The fiscal cliff seems to have crowded the Nuns on the Bus issue out of the paper. Frankly, I miss it; it was so much more fun. Further, the Nuns-on-the-Bus correspondence made a very important point about attitudes connected with poverty in our country. The poor and poverty are not only at the bottom of the economic heap, but they're also at the bottom of the status heap as well. They apparently arrive at this low point immediately upon becoming poor.
For example, there's the attitude that if you're on food stamps, you're a social pariah, not worth your keep, and you need to be shamed. This attitude was on obvious display in the Nuns on the Bus incident. "Social Justice," the Tea Partiers scoffed, "It's mooching. It's free-loading. It's socialism, Liberalism, " - all the things they hate. And it was too much for them that "Social Justice" was coming to Marietta in the form of Roman Catholic nuns!
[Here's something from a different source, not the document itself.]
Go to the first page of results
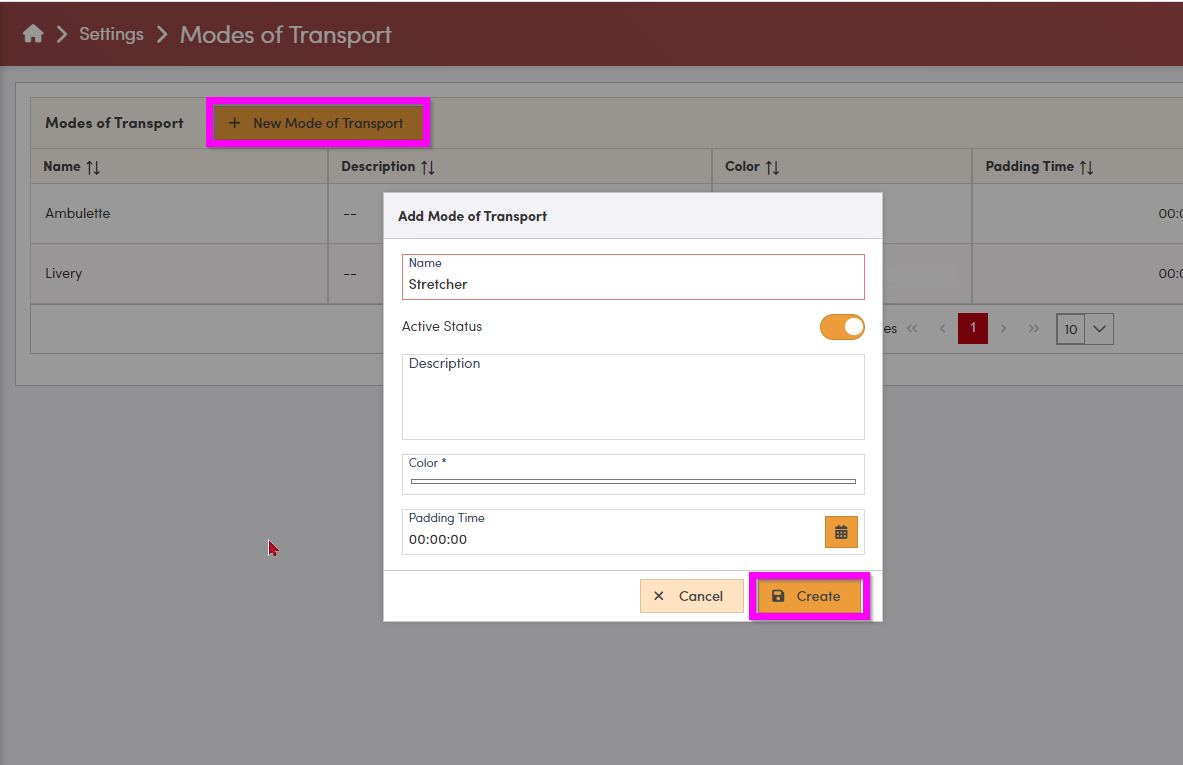Screen dimensions: 1183x765 911,329
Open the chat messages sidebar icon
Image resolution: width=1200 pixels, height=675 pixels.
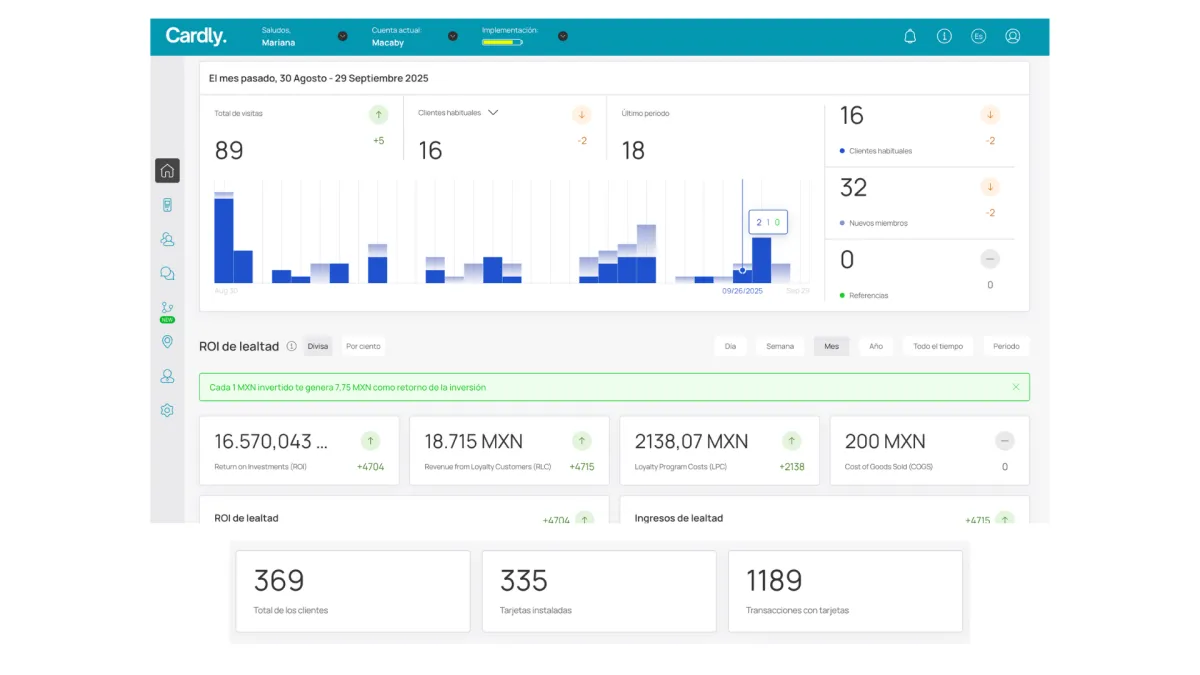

They couldn't take it. You had the feeling that these Tea Partiers felt that the Vatican should have long ago added poverty and social justice to their list of mortal sins.
This seems odd to me. If you look at Christianity primarily from the point of view of the New Testament, it would seem that Jesus was definitely supportive of the poor. What did Jesus say? He said: "What you do to the least of these you do to me. The last shall be first. The meek shall inherit the earth. Give up all you have and follow me." And, of course, his greatest condemnation: "It is easier for a camel to pass through the eye of a needle than for a rich man to enter the kingdom of heaven."
Obviously, Jesus did not share the smug, self-satisfied, arrogant contempt that the Tea Partiers hold for those less financially fortunate than they are.
In fact, we find, much to our relief, that neither does the Roman Catholic church. Several Roman Catholics, who wrote letters to the paper and who are more knowledgeable about the Catholic catechism than the local Tea Partiers, pointed out that the social justice advocated by the Nuns on the Bus is not, in fact, the equivalent of a social disease but is a definite and positive part of the catechism of the church.
These writers cite the association of social justice with the teachings of Pope John the 23rd and Pope John Paul the 2nd.
It seems to me that the views of the Nuns on the Bus reflect the words of Jesus and, in a reasonable world, would provide the basis for a realistic and workable definition of social justice.
Given all this, we must ask: Are the Tea Partiers in fact the modern-day equivalent of the Pharisees (apparent enemies of Jesus) that we see depicted in the Bible? Modern-day Pharisees?